▸ **Given exercise**: Can you retype every line of the records below exactly?

* Begin Exercise material *

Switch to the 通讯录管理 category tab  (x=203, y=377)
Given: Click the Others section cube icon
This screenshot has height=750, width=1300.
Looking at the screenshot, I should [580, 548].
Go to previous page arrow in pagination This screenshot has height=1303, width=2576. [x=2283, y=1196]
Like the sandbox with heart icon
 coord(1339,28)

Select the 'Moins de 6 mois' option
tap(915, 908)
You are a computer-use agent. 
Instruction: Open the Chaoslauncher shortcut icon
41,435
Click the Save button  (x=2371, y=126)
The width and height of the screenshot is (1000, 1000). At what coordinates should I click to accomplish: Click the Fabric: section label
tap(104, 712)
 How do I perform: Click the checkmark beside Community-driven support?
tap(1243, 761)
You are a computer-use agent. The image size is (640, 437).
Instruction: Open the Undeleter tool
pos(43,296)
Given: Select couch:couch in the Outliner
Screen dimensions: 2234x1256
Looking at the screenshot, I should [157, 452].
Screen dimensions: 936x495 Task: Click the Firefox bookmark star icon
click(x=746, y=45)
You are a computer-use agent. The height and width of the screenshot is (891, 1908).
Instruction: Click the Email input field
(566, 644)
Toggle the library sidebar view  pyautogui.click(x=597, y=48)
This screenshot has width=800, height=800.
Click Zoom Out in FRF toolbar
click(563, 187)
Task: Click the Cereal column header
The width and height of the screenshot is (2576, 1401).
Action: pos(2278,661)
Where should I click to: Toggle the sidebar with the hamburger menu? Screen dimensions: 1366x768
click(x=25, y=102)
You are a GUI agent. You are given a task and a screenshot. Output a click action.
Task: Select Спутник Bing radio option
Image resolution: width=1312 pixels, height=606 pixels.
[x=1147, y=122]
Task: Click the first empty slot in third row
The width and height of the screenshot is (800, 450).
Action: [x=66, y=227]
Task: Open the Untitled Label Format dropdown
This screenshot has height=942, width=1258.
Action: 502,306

* End Exercise material *

▸ **Answer to this task**:
Switch to the 通讯录管理 category tab  (x=203, y=377)
Given: Click the Others section cube icon
This screenshot has height=750, width=1300.
Looking at the screenshot, I should [580, 548].
Go to previous page arrow in pagination This screenshot has height=1303, width=2576. [x=2283, y=1196]
Like the sandbox with heart icon
 coord(1339,28)

Select the 'Moins de 6 mois' option
tap(915, 908)
You are a computer-use agent. 
Instruction: Open the Chaoslauncher shortcut icon
41,435
Click the Save button  (x=2371, y=126)
The width and height of the screenshot is (1000, 1000). At what coordinates should I click to accomplish: Click the Fabric: section label
tap(104, 712)
 How do I perform: Click the checkmark beside Community-driven support?
tap(1243, 761)
You are a computer-use agent. The image size is (640, 437).
Instruction: Open the Undeleter tool
pos(43,296)
Given: Select couch:couch in the Outliner
Screen dimensions: 2234x1256
Looking at the screenshot, I should [157, 452].
Screen dimensions: 936x495 Task: Click the Firefox bookmark star icon
click(x=746, y=45)
You are a computer-use agent. The height and width of the screenshot is (891, 1908).
Instruction: Click the Email input field
(566, 644)
Toggle the library sidebar view  pyautogui.click(x=597, y=48)
This screenshot has width=800, height=800.
Click Zoom Out in FRF toolbar
click(563, 187)
Task: Click the Cereal column header
The width and height of the screenshot is (2576, 1401).
Action: pos(2278,661)
Where should I click to: Toggle the sidebar with the hamburger menu? Screen dimensions: 1366x768
click(x=25, y=102)
You are a GUI agent. You are given a task and a screenshot. Output a click action.
Task: Select Спутник Bing radio option
Image resolution: width=1312 pixels, height=606 pixels.
[x=1147, y=122]
Task: Click the first empty slot in third row
The width and height of the screenshot is (800, 450).
Action: [x=66, y=227]
Task: Open the Untitled Label Format dropdown
This screenshot has height=942, width=1258.
Action: 502,306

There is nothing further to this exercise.